Description of the task:
Print exactly the lines below between the line holding "Click Выход to" and the line holding "You are a computer-use agent. The image size is (1536, 570).", inclusive, and nothing more.

Exercise materials:
--- START ---
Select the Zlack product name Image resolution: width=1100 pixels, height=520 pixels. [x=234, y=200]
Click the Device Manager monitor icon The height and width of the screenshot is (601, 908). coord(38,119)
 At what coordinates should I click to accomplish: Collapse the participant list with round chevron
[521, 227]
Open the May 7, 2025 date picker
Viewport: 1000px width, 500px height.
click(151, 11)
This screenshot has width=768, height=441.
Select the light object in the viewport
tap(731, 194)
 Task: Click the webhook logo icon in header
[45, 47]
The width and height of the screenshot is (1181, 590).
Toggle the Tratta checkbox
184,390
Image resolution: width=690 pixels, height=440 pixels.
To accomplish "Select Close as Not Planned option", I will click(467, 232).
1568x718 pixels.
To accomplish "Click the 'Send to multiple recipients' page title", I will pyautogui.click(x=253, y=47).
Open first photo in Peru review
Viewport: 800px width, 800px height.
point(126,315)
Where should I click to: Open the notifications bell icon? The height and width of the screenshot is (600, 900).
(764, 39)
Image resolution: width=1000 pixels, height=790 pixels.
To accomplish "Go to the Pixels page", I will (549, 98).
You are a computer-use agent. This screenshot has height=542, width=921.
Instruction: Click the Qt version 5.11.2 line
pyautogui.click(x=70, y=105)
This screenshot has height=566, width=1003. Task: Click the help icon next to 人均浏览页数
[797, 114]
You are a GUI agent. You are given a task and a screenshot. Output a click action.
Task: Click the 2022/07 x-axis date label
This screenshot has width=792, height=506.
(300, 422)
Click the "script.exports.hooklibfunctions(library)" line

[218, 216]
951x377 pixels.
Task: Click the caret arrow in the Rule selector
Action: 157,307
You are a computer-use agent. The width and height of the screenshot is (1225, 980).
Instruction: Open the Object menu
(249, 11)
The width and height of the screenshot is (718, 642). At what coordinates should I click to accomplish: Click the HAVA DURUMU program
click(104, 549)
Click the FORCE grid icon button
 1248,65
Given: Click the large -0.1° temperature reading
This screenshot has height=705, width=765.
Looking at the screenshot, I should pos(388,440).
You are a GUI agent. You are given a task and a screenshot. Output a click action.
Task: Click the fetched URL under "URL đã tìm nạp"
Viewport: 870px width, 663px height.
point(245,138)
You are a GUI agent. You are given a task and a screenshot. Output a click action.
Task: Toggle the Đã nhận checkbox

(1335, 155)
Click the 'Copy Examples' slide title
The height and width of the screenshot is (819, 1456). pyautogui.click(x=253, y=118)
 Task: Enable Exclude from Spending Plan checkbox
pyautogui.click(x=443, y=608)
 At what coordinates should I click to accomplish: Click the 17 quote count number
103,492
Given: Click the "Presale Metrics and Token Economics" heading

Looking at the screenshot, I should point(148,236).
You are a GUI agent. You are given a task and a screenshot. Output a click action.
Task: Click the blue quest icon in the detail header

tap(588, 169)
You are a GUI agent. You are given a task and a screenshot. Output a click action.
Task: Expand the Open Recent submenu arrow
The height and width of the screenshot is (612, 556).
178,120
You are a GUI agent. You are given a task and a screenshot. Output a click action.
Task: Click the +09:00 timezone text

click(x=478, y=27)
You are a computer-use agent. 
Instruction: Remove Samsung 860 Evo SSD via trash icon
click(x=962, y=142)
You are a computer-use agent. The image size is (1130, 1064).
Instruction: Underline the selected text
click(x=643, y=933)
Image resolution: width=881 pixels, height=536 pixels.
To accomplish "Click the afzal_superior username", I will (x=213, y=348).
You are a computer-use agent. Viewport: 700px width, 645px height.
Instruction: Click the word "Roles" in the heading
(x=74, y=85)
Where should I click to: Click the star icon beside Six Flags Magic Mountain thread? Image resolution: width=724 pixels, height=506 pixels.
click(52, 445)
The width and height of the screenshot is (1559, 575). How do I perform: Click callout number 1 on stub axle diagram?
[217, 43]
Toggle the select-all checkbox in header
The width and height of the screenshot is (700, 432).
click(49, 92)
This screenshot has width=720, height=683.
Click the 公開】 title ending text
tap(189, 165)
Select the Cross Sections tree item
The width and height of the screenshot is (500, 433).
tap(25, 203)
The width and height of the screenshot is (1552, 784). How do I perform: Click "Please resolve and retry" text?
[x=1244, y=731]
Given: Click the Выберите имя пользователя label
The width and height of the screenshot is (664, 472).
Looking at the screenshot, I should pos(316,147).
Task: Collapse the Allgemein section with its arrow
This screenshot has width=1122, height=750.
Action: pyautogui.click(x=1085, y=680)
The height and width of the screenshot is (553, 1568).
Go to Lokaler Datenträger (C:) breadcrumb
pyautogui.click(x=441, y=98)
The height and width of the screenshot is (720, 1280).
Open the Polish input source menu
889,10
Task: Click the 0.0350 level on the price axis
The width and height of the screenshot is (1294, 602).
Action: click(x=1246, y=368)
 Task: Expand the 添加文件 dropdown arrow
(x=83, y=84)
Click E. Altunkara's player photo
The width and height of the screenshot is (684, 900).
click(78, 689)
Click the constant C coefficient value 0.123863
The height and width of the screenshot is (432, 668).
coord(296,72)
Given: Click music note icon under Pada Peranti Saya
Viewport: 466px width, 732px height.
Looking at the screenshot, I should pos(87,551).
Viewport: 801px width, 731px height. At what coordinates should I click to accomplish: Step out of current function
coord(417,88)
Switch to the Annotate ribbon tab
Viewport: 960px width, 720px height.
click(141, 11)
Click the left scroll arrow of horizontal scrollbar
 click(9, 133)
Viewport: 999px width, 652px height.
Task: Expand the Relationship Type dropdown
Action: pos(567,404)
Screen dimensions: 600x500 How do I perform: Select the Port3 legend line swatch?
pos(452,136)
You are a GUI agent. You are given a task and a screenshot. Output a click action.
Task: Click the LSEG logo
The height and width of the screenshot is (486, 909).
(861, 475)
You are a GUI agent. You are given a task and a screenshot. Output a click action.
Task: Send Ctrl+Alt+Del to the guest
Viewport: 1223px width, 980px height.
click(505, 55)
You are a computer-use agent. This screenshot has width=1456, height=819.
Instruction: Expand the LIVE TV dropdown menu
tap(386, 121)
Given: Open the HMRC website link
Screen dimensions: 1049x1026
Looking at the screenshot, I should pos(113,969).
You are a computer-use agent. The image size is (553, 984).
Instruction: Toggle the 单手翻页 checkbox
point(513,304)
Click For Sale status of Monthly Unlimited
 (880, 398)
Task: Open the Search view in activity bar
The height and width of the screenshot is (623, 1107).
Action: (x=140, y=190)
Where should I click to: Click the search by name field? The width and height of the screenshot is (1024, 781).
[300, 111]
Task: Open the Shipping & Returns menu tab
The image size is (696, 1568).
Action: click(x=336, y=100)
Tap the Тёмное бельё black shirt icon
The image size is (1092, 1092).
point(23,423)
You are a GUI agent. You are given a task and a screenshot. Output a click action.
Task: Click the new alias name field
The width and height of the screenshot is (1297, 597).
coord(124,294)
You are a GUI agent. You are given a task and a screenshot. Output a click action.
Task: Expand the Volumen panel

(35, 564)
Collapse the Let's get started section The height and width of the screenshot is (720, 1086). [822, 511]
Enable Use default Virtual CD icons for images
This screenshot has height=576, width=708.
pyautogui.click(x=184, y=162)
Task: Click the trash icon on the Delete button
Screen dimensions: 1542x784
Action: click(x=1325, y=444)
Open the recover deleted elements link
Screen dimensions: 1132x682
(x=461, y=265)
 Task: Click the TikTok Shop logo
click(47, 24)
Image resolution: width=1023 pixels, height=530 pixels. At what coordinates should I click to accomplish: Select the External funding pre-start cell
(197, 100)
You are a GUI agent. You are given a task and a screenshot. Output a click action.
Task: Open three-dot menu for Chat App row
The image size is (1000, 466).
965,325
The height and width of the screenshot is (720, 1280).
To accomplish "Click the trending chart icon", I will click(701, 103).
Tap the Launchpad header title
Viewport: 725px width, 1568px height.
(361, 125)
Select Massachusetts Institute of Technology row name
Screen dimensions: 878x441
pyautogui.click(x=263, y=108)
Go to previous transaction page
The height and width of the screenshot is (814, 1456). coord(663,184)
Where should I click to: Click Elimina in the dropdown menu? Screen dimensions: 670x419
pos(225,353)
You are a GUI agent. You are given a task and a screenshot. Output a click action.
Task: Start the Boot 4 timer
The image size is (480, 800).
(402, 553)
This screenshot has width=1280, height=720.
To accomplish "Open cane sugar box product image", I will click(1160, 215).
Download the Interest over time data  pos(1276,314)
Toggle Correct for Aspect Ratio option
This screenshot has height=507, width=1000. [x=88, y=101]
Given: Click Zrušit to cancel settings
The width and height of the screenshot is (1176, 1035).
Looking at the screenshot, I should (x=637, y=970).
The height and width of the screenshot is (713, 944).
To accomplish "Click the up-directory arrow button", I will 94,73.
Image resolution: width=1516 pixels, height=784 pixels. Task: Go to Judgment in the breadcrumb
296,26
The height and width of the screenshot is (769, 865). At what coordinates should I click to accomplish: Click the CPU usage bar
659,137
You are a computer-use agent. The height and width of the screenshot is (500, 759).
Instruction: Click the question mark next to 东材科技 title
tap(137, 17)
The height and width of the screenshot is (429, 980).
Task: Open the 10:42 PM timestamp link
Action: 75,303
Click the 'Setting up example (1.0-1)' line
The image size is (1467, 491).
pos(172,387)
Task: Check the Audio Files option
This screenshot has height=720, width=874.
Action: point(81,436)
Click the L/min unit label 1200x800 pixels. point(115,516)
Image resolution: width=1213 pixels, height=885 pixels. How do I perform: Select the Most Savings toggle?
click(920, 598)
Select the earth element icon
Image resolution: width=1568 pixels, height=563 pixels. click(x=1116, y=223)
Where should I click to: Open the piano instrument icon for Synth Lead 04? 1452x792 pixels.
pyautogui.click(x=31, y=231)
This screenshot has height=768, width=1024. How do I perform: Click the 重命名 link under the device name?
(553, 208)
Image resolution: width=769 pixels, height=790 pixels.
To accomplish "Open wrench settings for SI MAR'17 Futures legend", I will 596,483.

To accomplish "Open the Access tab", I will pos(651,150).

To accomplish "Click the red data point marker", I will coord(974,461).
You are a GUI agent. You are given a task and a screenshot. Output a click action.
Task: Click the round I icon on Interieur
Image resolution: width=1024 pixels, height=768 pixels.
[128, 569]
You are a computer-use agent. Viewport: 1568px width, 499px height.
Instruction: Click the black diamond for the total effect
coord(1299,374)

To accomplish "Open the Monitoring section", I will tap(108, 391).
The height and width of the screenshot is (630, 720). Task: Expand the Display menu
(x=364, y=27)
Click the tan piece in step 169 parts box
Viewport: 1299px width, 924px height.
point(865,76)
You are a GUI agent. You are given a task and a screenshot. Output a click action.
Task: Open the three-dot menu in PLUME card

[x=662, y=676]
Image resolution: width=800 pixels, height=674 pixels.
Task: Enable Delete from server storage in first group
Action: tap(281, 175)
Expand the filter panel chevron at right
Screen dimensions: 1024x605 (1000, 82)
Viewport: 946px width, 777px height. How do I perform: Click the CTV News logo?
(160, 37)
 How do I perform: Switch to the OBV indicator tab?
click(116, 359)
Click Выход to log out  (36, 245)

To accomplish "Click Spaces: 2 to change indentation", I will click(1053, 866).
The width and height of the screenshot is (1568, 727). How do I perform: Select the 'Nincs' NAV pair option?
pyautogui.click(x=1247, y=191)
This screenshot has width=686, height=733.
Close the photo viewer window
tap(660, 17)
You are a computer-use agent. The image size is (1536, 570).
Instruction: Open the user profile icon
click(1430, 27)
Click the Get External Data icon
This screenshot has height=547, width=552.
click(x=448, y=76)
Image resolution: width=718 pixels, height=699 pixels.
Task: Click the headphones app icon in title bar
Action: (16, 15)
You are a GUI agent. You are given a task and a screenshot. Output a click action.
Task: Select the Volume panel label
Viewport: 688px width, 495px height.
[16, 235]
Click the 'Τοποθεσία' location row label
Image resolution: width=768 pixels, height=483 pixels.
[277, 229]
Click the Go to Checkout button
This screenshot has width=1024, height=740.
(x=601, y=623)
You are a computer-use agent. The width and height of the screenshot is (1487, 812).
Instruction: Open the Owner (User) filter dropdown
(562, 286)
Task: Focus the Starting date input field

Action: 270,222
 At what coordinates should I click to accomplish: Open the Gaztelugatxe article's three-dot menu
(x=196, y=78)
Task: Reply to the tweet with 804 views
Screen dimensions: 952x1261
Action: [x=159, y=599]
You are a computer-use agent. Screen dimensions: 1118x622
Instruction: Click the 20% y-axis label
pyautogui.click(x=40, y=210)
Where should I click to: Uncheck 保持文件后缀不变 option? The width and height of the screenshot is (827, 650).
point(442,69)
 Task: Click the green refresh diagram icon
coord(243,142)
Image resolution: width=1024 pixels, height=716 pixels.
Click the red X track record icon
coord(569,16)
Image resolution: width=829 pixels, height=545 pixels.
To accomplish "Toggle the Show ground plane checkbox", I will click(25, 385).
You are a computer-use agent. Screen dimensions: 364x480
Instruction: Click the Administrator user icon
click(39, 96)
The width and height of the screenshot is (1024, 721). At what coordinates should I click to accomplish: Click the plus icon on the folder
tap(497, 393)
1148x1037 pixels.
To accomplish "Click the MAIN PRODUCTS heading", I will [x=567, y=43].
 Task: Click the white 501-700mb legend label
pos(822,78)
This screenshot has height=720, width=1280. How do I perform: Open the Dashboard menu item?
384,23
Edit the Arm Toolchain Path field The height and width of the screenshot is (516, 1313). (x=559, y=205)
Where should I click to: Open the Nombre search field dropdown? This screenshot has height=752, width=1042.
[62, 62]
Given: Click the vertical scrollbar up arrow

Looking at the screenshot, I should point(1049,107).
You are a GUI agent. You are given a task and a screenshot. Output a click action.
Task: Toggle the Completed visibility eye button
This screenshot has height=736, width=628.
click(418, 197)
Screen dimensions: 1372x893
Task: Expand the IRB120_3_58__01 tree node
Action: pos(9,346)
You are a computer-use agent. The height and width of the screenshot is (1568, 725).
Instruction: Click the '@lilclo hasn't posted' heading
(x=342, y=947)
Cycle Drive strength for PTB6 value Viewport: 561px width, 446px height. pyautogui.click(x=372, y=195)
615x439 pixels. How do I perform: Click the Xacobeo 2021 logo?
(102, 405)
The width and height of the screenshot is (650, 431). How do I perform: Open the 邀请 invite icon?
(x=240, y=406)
--- END ---
Answer section:
Click Выход to log out  (36, 245)

To accomplish "Click Spaces: 2 to change indentation", I will click(1053, 866).
The width and height of the screenshot is (1568, 727). How do I perform: Select the 'Nincs' NAV pair option?
pyautogui.click(x=1247, y=191)
This screenshot has width=686, height=733.
Close the photo viewer window
tap(660, 17)
You are a computer-use agent. The image size is (1536, 570).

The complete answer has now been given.